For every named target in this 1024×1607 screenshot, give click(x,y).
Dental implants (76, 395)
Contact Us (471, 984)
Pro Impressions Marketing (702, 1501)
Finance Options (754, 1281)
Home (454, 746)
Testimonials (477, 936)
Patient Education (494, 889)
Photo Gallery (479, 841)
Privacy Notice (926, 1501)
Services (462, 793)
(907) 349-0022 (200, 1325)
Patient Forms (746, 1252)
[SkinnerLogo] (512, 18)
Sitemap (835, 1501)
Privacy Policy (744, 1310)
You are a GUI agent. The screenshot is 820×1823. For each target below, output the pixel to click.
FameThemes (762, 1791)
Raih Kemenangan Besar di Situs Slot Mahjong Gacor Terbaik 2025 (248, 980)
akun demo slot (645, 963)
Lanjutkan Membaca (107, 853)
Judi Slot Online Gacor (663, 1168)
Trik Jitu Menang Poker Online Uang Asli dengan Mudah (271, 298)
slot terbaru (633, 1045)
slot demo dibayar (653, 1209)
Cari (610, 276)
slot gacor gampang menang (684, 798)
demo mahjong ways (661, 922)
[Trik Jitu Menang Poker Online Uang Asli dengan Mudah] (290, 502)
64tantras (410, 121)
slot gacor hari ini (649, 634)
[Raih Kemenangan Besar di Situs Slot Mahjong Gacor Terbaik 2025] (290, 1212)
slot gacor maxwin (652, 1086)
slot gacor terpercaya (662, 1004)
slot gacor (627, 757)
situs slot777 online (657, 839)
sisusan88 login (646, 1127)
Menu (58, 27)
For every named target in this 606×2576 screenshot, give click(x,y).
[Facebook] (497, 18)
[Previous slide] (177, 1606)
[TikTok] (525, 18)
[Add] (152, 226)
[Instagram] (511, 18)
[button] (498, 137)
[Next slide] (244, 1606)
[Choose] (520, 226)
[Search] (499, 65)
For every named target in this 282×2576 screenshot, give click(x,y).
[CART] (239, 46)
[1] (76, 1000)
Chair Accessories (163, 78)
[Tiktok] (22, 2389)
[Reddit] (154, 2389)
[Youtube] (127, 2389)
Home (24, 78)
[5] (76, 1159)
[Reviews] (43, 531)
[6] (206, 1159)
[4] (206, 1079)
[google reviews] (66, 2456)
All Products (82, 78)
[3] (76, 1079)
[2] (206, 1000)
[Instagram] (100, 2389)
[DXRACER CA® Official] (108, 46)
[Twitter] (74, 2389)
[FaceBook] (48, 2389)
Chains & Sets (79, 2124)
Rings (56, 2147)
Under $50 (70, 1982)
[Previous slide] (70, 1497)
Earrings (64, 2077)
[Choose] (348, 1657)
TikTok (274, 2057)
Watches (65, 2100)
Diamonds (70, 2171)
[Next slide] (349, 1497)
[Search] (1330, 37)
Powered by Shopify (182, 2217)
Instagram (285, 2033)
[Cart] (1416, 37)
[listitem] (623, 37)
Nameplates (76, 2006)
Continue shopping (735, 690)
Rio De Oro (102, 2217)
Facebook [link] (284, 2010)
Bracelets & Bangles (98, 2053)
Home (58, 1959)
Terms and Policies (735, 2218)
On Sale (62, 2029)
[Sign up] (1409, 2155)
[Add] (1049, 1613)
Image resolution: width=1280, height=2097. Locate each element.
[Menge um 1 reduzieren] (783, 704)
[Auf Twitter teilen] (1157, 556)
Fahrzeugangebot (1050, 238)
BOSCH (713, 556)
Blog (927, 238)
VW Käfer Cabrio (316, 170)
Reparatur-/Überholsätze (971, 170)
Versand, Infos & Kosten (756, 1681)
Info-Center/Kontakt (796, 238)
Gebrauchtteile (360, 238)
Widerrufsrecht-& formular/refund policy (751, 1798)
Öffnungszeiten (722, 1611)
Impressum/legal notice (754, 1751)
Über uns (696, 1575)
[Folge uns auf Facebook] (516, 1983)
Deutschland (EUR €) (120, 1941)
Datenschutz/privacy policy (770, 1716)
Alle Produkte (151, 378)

□ □ □

▸ **Task statement**: For the listing above, print only the lines starting at the line containing "Finance Options (754, 1281)" and ending at the line containing "[SkinnerLogo] (512, 18)", exactly, both included.

▸ **Answer to the problem**:
Finance Options (754, 1281)
Home (454, 746)
Testimonials (477, 936)
Patient Education (494, 889)
Photo Gallery (479, 841)
Privacy Notice (926, 1501)
Services (462, 793)
(907) 349-0022 (200, 1325)
Patient Forms (746, 1252)
[SkinnerLogo] (512, 18)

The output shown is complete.